Gavi está muy pendiente de Marc Casadó. En el vestuario del Barça saben que el centrocampista lo está pasando mal, porque nunca ha querido abandonar el club y todo apunta a que este verano tendrá que hacerlo. Hansi Flick no lo considera una pieza prioritaria y la competencia en el centro del campo ha dejado al canterano en una posición muy incómoda.
Casadó siempre ha vivido el Barça como el club de su vida. No es un fichaje que llegó para probar suerte ni un futbolista que vea la salida como una oportunidad sencilla. Para él, marcharse significa romper con un camino construido desde abajo, después de años esperando una oportunidad real en el primer equipo.
Gavi detecta el golpe
Gavi, como uno de los líderes del vestuario, ha notado perfectamente el estado de Casadó. Son jugadores cercanos, formados en la misma cultura competitiva y con una forma parecida de entender el club. Por eso el andaluz sabe que el problema no es solo deportivo, sino también personal.
Casadó está disgustado porque entiende que la decisión puede estar tomada. Flick necesita reducir piezas en una zona donde tiene demasiados perfiles y el club también valora cualquier salida que deje dinero. El mensaje que recibe el jugador es duro, ya que por rendimiento, edad y margen de mercado, su nombre está encima de la mesa. Ya hay clubes atentos y su entorno sabe que resistirse podría perjudicarlo.
Una salida muy dolorosa
El problema para Casadó es que no se va porque quiera. Se va porque el Barça ya no puede garantizarle minutos importantes. Flick tiene otros planes para el puesto de pivote, cuenta con futbolistas de más peso y la recuperación de algunos compañeros termina de cerrarle la puerta por completo en el Camp Nou. Su continuidad sería casi una condena al banquillo.

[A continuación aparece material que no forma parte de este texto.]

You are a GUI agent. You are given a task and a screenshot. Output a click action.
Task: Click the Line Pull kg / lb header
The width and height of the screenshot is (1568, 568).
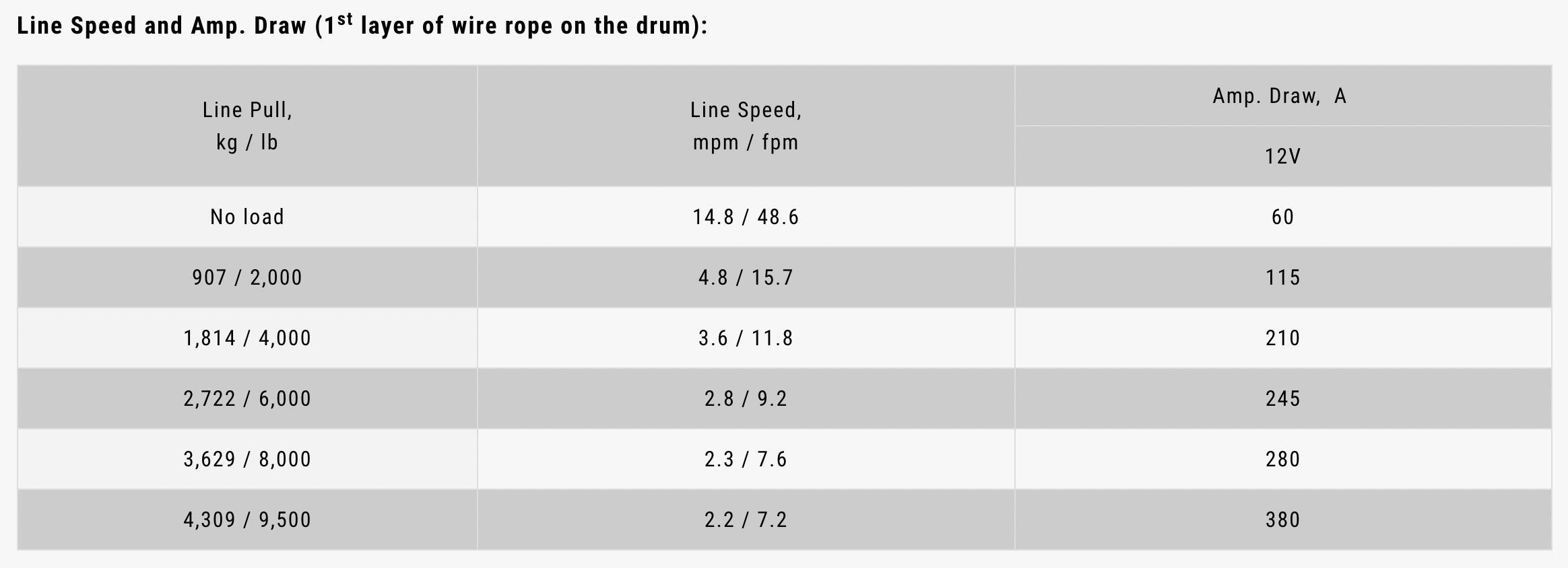click(247, 126)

Gavi intenta acompañarlo desde el Mundial, pero sabe que poco puede cambiar. El vestuario lo aprecia y entiende su tristeza, aunque también asume que el fútbol obliga a tomar decisiones frías. Casadó no quería irse, pero el escenario lo empuja fuera. Y eso es lo que más preocupa a Gavi es ver a un compañero sufrir por dejar el club que siempre soñó defender. En el Barça todos saben que, si sale, no será por falta de compromiso, sino porque el nuevo proyecto ya no le deja espacio real esta próxima temporada.